My first reaction to his responses regarding that was to be a little suspicious that he would need to go into such detail to perhaps explain why he would not have engaged upon the conduct alleged because of his knowledge and experience of such matters, but ultimately whatever concerns those responses caused for me in the assessment of this matter they were not sufficient to lead me to the view that I should deal with those responses as some statement or statements against his interest.
The Crown points to the evidence that the accused perhaps engaged upon this misconduct to either humiliate the complainant or bring him down a peg or two because of his perceived attitudes. As the Crown notes, the boy was only there for a period of six months. He was a junior Salvation officer; he followed a routine different to the other boys. He asserted quite emphatically that there was only ever one officer supervising the shower routine. The allegation he made was that the accused called him to the showers, told him to bend over and part his cheeks, and told him he had worms.

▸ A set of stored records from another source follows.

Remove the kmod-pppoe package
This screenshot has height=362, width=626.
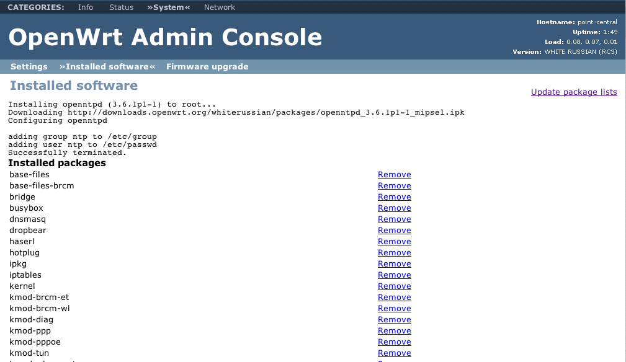(x=395, y=342)
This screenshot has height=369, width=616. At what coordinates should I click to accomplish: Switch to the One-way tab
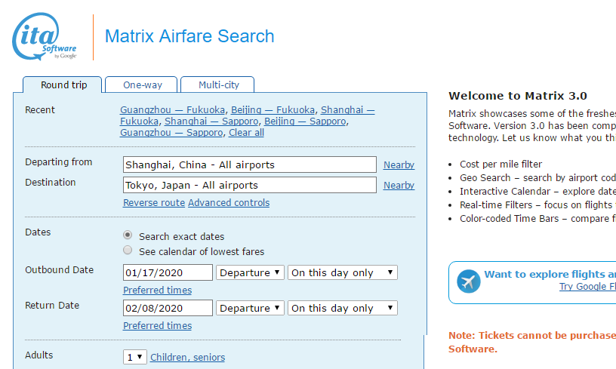click(142, 85)
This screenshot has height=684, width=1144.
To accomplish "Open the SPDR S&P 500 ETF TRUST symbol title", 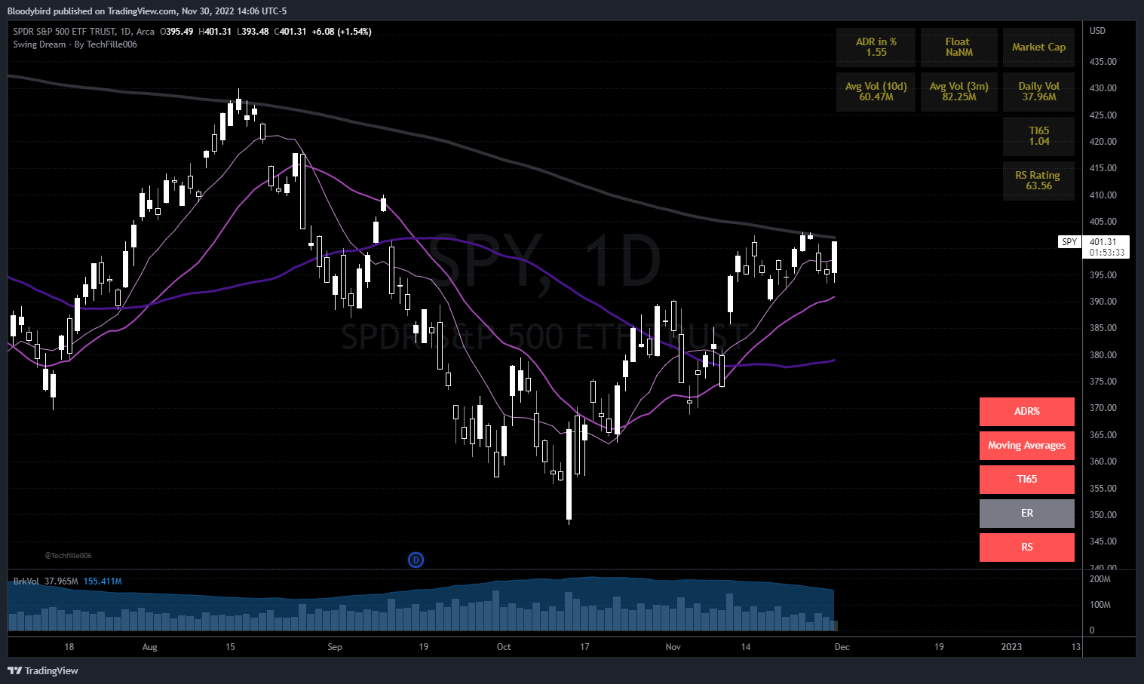I will (64, 32).
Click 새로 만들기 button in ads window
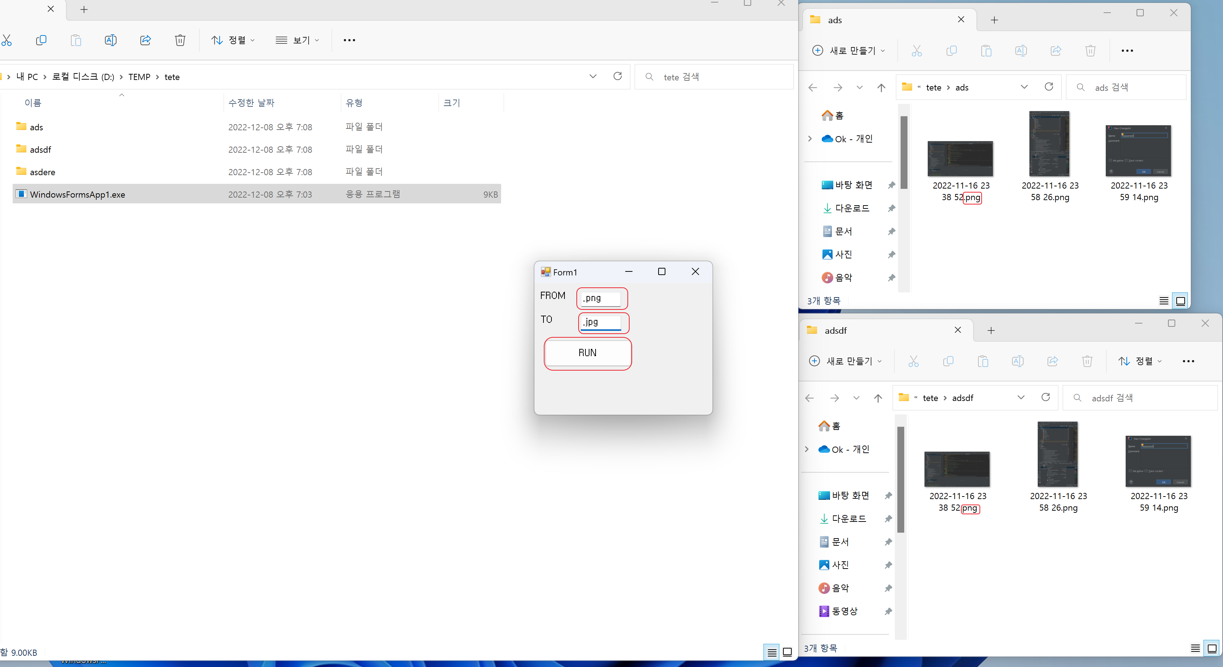Viewport: 1223px width, 667px height. [x=848, y=51]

Once again he could not put down this event to any particular time, but it had to be within the six months or perhaps five and a half months that he was there. He said it was on a Sunday, it was after he had been to church. He did not arrive back at the home until well after shower time. He spoke of the uniform worn by the accused. He described what is said in the submissions to have been the grease trap incident. Being of my age I am familiar with the grease trap arrangement in homes before our sewerage systems were installed. It is the fact that grease traps needed cleaning regularly and it is a most unpleasant task. He gave evidence of having argued with the accused about being required to clean the grease trap. He said the accused told him that he expected better of him, whereupon he relented and completed the job with some pride.
The accused gave a somewhat different description of the arrangements for cleaning the grease trap. Without having a precise memory of what occurred, he said that was a task that he would take on himself in the course of his duties; he spoke about the unpleasant nature of the work, consistent with my memory of having to perform the task myself as a much younger person.
He described the event which is said amounted to the sexual assault. He said that there were other boys present, and when he said, "Are you having your jollies there?" and asked him if he was "a poofter", this generated laughter from some of the older boys, who must have been present if their laughter was prompted by such an exchange, whereupon he was told to go to the office. The complainant went there in his dressing gown and pyjamas and waited for what he thought would be some form of punishment. He there sucked upon his arm, causing bruises, and told the accused that he would tell his son and every person in "Rockdale Salvos" what he had done. The sucking upon the arm causing a bruise or bruises was to provide some evidence, as I understood matters, that he had suffered some harm at the hands of the accused. That carries the implication of the capacity at least to some measure to be deceptive in the context which he asserted.
He prepared a document known as the truth document, which is exhibited. He agreed that he had seen the accused's name feature in reports from the Royal Commission. He was not, he said, seeking compensation as a consequence of what he said befell him.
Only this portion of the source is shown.